Para una gran mayoría de políticos, funcionarios públicos, cooperantes internacionales, analistas y activistas sociales el facilitar acceso a la información financiera de los contribuyentes por parte de las autoridades es una de las piedras angulares sobre las cuales descansa el combate a la corrupción y el lavado de dinero y, en especial, la efectividad de las labores de fiscalización de la SAT. Como tantos otros temas en estos momentos, este debate no escapa al clima de polarización y descalificación generalizada que reina en la opinión pública y en el mundo de la política nacional. Este tema debe ser debatido sobre bases técnicas en donde se sopesen riesgos, costos y beneficios de la medida, así como alternativas a la misma.
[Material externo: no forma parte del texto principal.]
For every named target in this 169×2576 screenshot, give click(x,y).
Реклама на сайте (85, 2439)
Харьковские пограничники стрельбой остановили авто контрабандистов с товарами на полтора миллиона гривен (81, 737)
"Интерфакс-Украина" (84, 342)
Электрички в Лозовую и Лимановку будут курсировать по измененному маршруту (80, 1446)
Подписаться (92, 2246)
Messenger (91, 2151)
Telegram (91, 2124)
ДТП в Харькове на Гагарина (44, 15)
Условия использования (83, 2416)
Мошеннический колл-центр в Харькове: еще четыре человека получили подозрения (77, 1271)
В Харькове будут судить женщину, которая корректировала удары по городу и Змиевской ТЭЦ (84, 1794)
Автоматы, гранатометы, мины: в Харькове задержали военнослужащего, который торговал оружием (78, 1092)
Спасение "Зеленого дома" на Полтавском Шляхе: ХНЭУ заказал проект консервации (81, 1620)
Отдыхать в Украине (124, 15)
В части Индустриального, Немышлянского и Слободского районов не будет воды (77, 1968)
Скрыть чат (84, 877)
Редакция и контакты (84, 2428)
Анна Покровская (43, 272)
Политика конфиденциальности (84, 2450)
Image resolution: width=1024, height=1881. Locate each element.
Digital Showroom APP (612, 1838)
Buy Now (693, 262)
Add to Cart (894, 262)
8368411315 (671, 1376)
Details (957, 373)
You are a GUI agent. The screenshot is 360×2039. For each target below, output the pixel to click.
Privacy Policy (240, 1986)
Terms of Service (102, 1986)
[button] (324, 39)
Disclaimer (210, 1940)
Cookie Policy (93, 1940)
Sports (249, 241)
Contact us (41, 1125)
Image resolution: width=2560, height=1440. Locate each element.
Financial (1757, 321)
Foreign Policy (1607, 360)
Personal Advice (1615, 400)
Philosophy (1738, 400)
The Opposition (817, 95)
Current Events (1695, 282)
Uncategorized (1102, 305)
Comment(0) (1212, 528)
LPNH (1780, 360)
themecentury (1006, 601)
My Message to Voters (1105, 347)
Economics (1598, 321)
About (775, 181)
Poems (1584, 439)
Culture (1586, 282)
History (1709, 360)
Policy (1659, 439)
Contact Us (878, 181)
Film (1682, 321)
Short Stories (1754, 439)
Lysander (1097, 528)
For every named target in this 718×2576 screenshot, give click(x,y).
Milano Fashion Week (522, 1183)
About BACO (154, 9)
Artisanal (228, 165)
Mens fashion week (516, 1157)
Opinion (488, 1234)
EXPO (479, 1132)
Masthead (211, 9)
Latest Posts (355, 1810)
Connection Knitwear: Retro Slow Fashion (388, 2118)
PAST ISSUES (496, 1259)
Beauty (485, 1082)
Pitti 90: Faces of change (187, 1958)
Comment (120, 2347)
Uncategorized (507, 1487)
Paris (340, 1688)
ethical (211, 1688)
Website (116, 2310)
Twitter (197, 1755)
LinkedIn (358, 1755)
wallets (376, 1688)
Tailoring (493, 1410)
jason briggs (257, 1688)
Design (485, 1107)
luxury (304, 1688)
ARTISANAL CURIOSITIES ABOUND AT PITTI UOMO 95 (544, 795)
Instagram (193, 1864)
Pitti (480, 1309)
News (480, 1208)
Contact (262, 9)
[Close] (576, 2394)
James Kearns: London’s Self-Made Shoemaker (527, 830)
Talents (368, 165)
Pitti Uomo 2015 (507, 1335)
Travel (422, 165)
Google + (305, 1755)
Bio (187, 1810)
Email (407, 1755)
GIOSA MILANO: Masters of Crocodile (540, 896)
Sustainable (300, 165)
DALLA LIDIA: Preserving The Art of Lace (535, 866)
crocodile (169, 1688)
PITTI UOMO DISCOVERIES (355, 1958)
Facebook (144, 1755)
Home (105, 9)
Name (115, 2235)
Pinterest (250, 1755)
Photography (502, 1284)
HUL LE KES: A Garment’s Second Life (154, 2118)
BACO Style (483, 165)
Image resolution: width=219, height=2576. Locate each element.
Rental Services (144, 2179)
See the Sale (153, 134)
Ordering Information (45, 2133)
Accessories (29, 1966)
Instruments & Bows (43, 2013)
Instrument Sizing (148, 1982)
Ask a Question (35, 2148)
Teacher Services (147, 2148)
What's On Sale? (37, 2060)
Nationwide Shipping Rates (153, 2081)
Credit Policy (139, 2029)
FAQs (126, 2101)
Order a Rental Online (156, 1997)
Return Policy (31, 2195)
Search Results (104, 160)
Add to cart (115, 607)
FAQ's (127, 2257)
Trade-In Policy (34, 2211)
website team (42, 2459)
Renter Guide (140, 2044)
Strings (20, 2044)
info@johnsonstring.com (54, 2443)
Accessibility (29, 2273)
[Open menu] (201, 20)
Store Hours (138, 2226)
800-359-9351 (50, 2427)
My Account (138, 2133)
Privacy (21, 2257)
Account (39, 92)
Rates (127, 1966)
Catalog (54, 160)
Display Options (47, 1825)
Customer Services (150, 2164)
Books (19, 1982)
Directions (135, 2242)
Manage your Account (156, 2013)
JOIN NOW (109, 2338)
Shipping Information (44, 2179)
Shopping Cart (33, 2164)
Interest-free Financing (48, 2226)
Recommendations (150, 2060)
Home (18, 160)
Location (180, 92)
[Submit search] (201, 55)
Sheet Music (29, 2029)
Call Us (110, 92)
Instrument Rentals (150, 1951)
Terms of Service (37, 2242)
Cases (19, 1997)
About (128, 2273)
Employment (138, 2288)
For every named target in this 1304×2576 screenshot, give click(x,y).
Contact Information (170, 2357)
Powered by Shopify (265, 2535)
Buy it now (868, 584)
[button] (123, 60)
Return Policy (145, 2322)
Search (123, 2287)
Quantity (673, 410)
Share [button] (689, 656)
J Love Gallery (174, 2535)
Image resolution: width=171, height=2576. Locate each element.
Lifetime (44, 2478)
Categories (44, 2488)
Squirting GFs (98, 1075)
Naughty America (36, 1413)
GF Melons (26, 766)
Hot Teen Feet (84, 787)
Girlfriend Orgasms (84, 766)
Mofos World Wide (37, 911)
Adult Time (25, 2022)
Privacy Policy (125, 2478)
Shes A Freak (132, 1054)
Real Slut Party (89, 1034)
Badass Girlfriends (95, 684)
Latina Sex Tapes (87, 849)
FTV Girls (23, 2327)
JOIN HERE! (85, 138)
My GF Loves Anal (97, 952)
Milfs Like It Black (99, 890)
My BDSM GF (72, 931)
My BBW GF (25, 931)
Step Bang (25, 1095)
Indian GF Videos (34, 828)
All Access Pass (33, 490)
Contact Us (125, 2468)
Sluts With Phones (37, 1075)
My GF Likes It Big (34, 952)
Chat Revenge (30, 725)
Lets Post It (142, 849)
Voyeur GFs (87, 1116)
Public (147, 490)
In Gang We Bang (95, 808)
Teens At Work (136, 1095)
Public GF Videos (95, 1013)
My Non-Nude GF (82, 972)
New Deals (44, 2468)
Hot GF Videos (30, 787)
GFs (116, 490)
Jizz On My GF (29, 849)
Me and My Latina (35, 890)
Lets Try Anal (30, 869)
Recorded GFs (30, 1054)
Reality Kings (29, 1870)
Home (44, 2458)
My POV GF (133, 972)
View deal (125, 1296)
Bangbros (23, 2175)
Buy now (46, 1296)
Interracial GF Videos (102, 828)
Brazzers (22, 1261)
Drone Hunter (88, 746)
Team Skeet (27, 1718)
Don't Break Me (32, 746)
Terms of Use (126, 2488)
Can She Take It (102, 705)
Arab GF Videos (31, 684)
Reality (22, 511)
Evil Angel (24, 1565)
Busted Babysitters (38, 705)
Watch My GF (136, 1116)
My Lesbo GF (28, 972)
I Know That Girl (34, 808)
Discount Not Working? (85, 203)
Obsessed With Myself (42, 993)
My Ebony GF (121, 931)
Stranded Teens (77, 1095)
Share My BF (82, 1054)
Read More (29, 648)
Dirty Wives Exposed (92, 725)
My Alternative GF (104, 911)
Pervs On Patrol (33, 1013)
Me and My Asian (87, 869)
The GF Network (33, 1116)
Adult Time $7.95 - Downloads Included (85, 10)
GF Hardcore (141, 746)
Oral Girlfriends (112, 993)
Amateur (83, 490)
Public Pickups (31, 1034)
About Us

Por más urgente y necesario que resulte ser el combate a la corrupción, lavado de dinero y evasión fiscal, el diseño de cualquier instrumento para combatir estos males debe respetar principios mínimos que garanticen los derechos individuales garantizados en la Constitución. En este caso particular garantizar, entre otros, la inviolabilidad de la información de carácter personal (CPR, Artículo 24); la irretroactividad de la ley (CPR, Artículo 15); prescripción de las obligaciones tributarias (Código Tributario, Artículo 47).

Este debate no puede convertirse en un ejercicio de descalificación sistemática en todo aquel que se oponga o cuestione la medida sea considerado “sospechoso” de favorecer la corrupción y la impunidad. Si bien más de alguien puede estar en contra de la eliminación del secreto bancario en función de intereses ilegales, la realidad es que quienes se oponen ponen en tela de duda las supuestas bondades de concentrar tanto poder discrecional en manos de la burocracia estatal; enfatizan la necesidad de alcanzar un balance entre la defensa de los intereses públicos y privados. De cara a la revolución de la informática y la era digital que vivimos, la discusión sobre el secreto bancario tan solo es el primer eslabón de una larga cadena de gradual intromisión del Estado en la vida privada de las personas. Hoy está en riesgo el secreto bancario, mañana el derecho a la privacidad en las llamadas telefónicas, pasado mañana el de los correos electrónicos y, en un futuro no lejano, mensajes de texto, WhatsApp y cualquier otro tipo de información electrónica de los ciudadanos. No se puede, ni se debe, sacrificar los derechos básicos de las personas en nombre de la conveniencia de una agencia gubernamental.